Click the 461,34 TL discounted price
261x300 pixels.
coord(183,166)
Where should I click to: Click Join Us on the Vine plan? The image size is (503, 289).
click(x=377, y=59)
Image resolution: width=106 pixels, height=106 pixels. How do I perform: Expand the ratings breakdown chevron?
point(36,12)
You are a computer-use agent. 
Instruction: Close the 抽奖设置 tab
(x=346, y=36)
++++++++++++++++++++
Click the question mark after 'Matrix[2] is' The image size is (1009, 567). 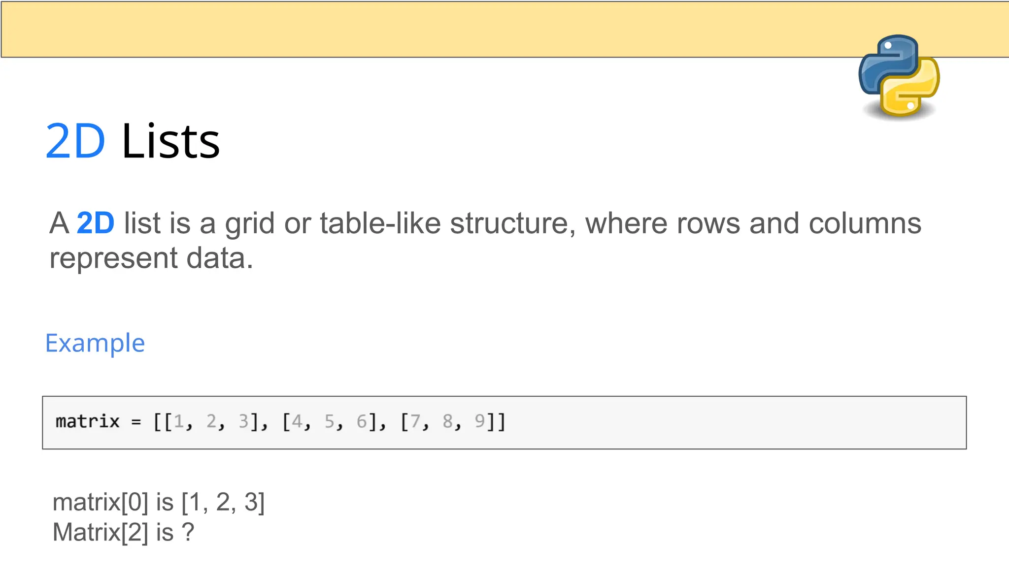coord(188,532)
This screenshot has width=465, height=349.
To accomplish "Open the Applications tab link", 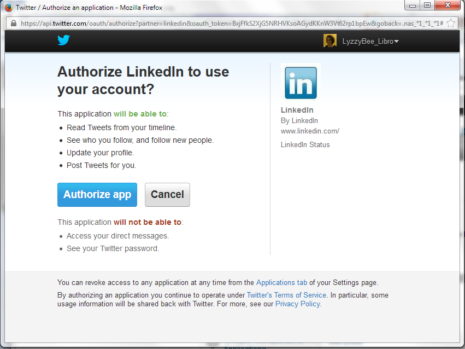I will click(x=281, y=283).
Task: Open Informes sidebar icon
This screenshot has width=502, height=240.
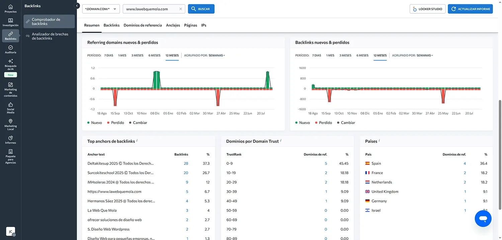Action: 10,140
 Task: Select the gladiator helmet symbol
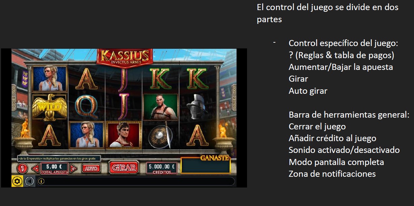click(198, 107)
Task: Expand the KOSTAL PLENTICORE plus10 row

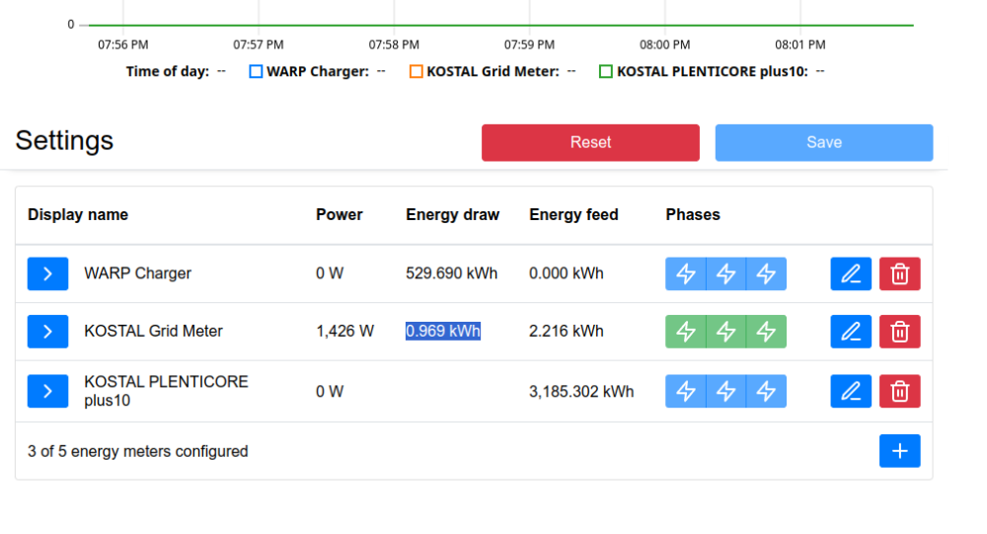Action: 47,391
++++++++++++++++++++
Reproduce the records verbatim, from the line holding "Click the 461,34 TL discounted price" through the line holding "(x=346, y=36)", inclusive.

Click the 461,34 TL discounted price
261x300 pixels.
coord(183,166)
Where should I click to: Click Join Us on the Vine plan? The image size is (503, 289).
click(x=377, y=59)
Image resolution: width=106 pixels, height=106 pixels. How do I perform: Expand the ratings breakdown chevron?
point(36,12)
You are a computer-use agent. 
Instruction: Close the 抽奖设置 tab
(x=346, y=36)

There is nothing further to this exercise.